Step 1: Assemble reads using CANU assembler

This step is memory and time intensive; your mileage may vary depending on the parameters of your computer. If you want to proceed with this step anyways and did not install CANU assembler yet, you should do it now. Otherwise, you may skip this step and use the replacement result file data/canu.fasta.

		canu -d long-reads -p canu -nanopore-raw nanopore.fasta.gz genomeSize=0.5M useGrid=false maxThreads=2 maxMemory=8

Copy the resulting file to file canu.fasta.

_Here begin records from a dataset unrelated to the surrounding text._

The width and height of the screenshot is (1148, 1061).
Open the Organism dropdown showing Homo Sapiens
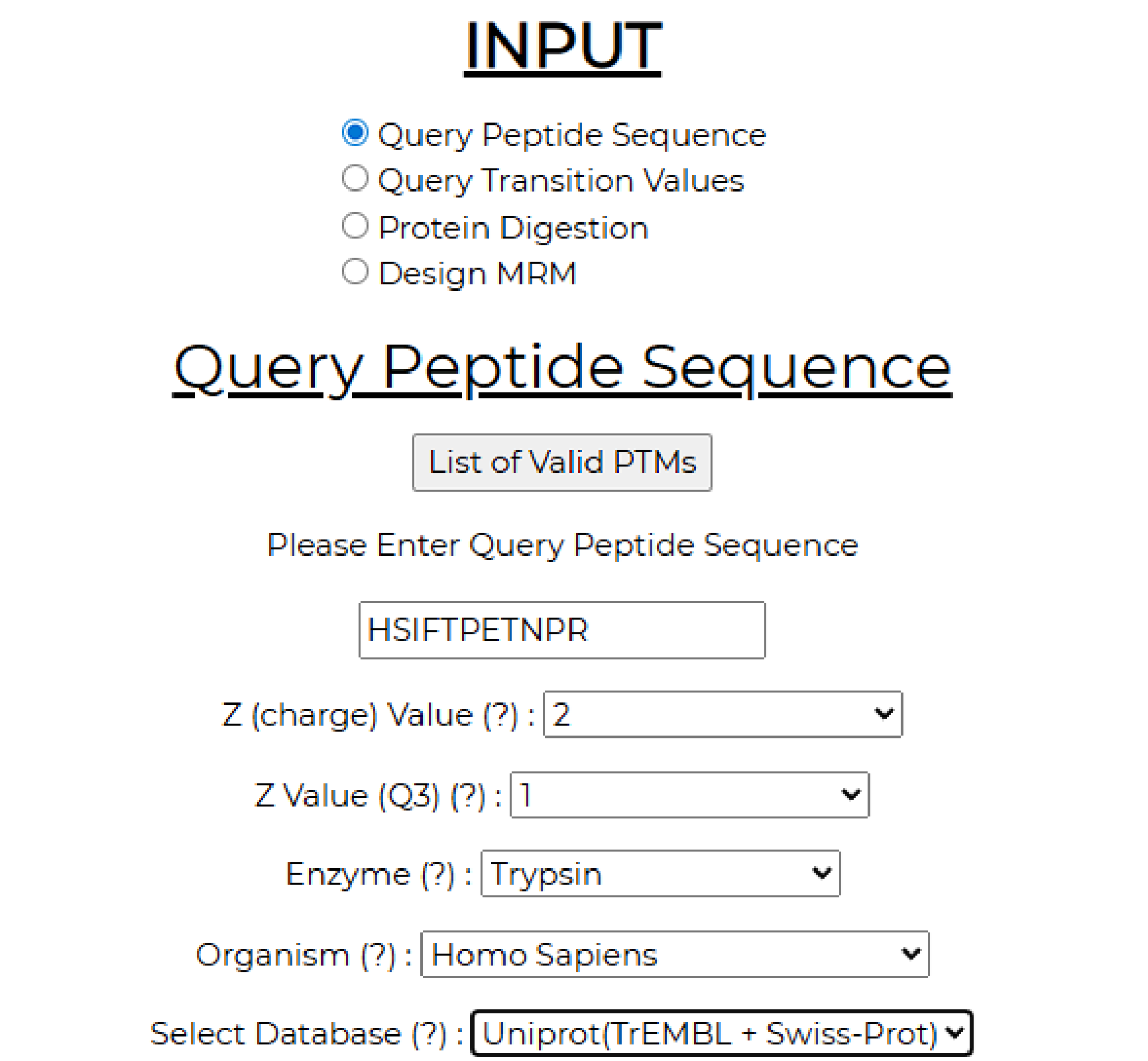[675, 955]
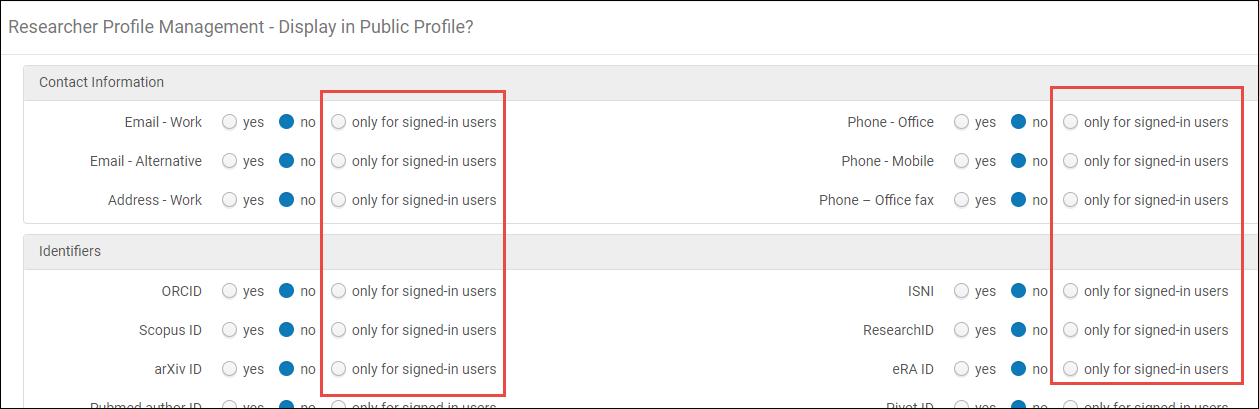Set arXiv ID to signed-in users only
Screen dimensions: 1259x409
coord(339,369)
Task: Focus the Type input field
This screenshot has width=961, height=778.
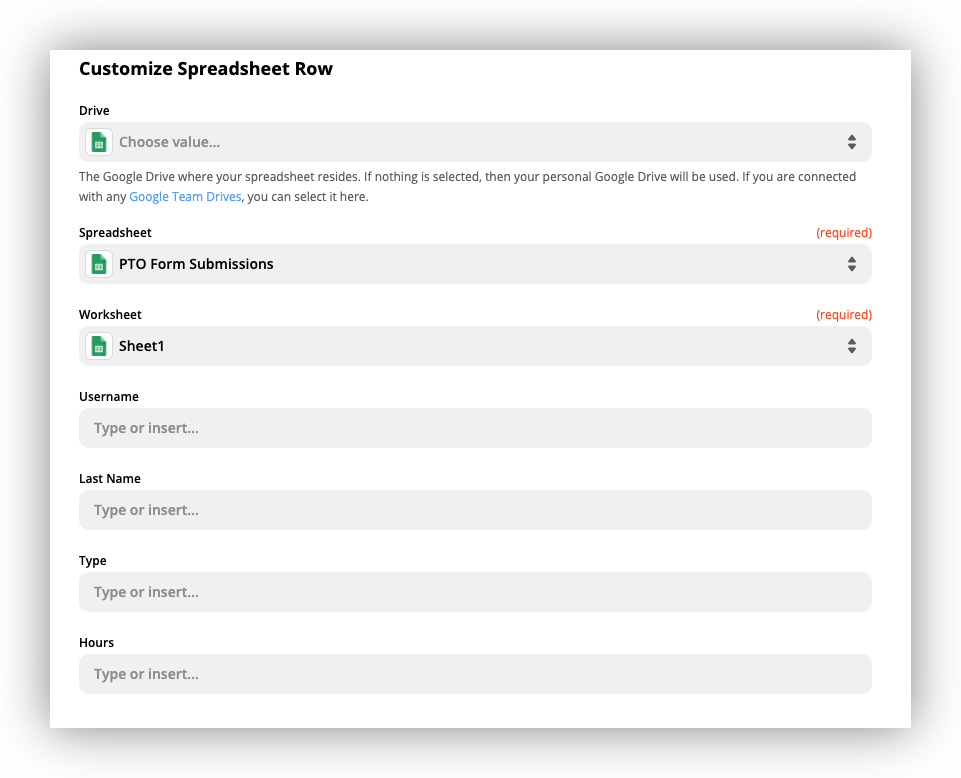Action: coord(475,592)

Step 2: Compare the assembly with the reference

Optional questions: BWA with default setting is clearly not the ideal tool for working with reads and sequences with high error rate. To mitigate this problem, you can explore the BWA parameters suggested for long reads, alternative aligners such as LAST, or other programs for comparison of sequence assemblies such as nucmer / mummerplot tool from MUMMER package.

Step 3: "Polish" the assembly

If you did not yet install PILON software, you can install it now.

One of the problems of CANU assembly is its high error rate (since it is essentially a concatenation of segments from the original high-error reads. One way of solving this problem is to align high-quality short reads (Illumina) to the assembly and then use them to correct the sequencing errors.